Zwei Drittel der 1-Euro-Jobs erfüllen nicht die nötigen Bedingungen. Mit den Billig-Jobs wird ein großangelegter Mißbrauch betrieben.

E s ist nur die letzte Wendung einer Misserfolgsstory. Staatsanwälte ermitteln gegen den Chef eines Jobcenters wegen Untreue, weil er Arbeitslose in schwammig definierte 1-Euro-Jobs vermittelte. Juristisch erreicht der Streit über die unter Rot-Grün eingeführten Maßnahmen nun eine neue Ebene: die des Strafrechts. Noch ist nicht sicher, ob es zum Prozess kommt und - wenn ja - wie die Richter entscheiden. Doch falls am Ende ein Gericht den Mann schuldig spricht, könnte dies das Ende der 1-Euro-Jobs einleiten.

Zwei Effekte wären wahrscheinlich: Einerseits könnten sich viele Arbeitslose den Fall zum Vorbild nehmen und Behördenmitarbeiter anzeigen, wenn sie Aufgaben erledigen sollen, für die eigentlich Festangestellte zuständig sind. Andererseits würden auch Jobcenter-Mitarbeiter in Zukunft mehr Vorsicht walten lassen und die "Arbeitsgelegenheiten mit Mehraufwandsentschädigung", so die Bezeichnung im Amtsdeutsch, nur anordnen, wenn die Grenze zu echten Jobs klar zu ziehen ist. Denn alle Untersuchungen belegen: In der Praxis ist diese Kannibalisierung regulärer Jobs die Regel. Erst Ende Juli hat der Bundesrechnungshof Grundsatzkritik geübt. Zwei Drittel der untersuchten 1-Euro-Jobs erfüllen nicht die nötigen Bedingungen, stellten die Prüfer fest. In Deutschland findet also ein groß angelegter Missbrauch der 1-Euro-Jobs statt. Anders gesagt bezuschusst der Steuerzahler über 1-Euro-Jobs Stellenabbau in Kitas, Altersheimen und Behörden.
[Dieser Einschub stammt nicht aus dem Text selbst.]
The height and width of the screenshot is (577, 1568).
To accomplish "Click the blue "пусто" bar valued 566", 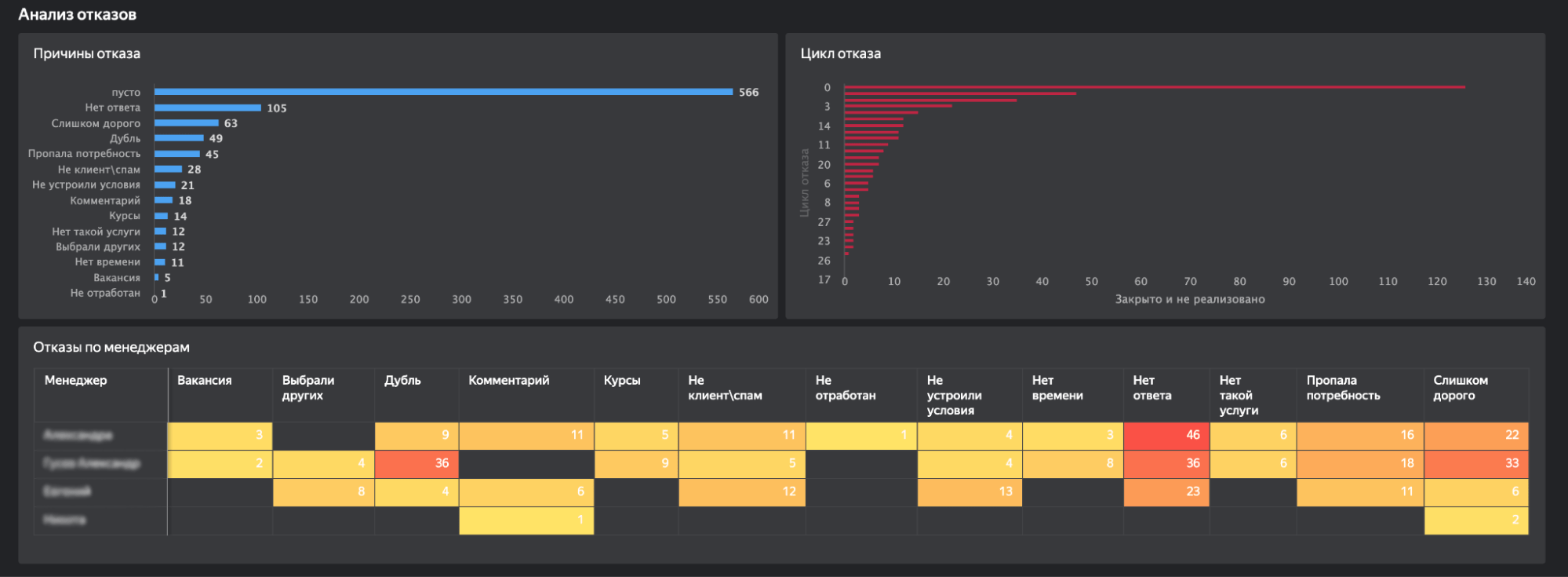I will (x=443, y=92).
Auch politisch ist das arbeitsmarktpolitische Instrument gescheitert. Es hat sich als Illusion erwiesen, dass Firmen massenhaft 1-Euro-Jobber in feste Stellen übernehmen. Der von Rot-Grün damals beworbene Einstieg in den ersten Arbeitsmarkt ist die absolute Ausnahme. Dennoch erleben viele 1-Euro-Jobber ihre neue Aufgabe durchaus als erfüllend. Sie werden gebraucht, bekommen Rückmeldung, fühlen sich wertvoll, trotz der lächerlichen Bezahlung. Das ist die Ironie der 1-Euro-Jobs: Ausgerechnet sie widerlegen das ewige Klischee vom faulen, lernunwilligen Arbeitslosen am besten.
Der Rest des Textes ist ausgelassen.